Platform Notice: Data Center Only - This article only applies to Atlassian products on the Data Center platform.

Note that this KB was created for the Data Center version of the product. Data Center KBs for non-Data-Center-specific features may also work for Server versions of the product, however they have not been tested. Support for Server* products ended on February 15th 2024. If you are running a Server product, you can visit the Atlassian Server end of support announcement to review your migration options.

*Except Fisheye and Crucible

Summary

Starting a second node fails with Read Timed Out Exception while executing the following SQL command:

1 DELETE FROM dbo.clusteredjob WHERE JOB_ID=? (Read timed out)

When only one node is running, the node works fine.

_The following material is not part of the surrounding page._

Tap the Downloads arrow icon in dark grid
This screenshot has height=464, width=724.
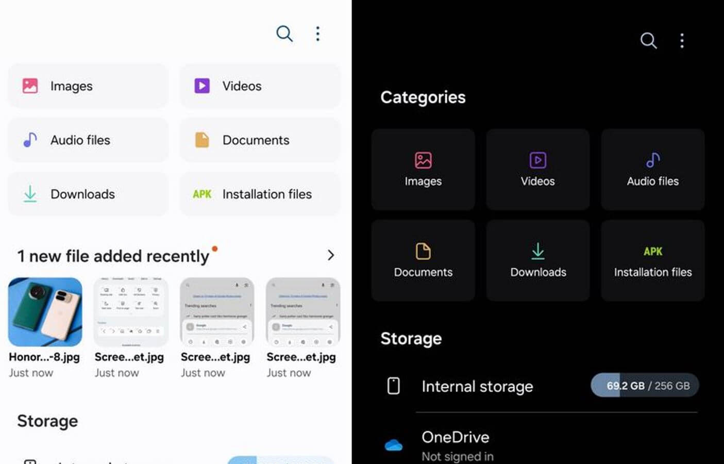coord(537,252)
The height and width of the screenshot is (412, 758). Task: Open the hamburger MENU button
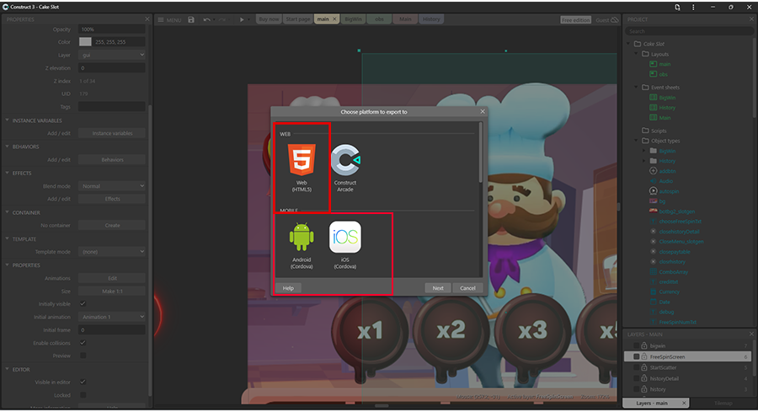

1 2 3 2020-11-26 10:17:18,652-0500 localhost-startStop-1 ERROR [c.a.j.component.pico.ComponentManager] Error occurred while starting component 'com.atlassian.jira.web.action.issue.DefaultTemporaryWebAttachmentsMonitor'. com.atlassian.jira.exception.DataAccessException: org.ofbiz.core.entity.GenericDataSourceException: Generic Entity Exception occurred in deleteByAnd (SQL Exception while executing the following:DELETE FROM dbo.clusteredjob WHERE JOB_ID=? (Read timed out)) at com.atlassian.jira.ofbiz.DefaultOfBizDelegator.removeByAnd(DefaultOfBizDelegator.java:238)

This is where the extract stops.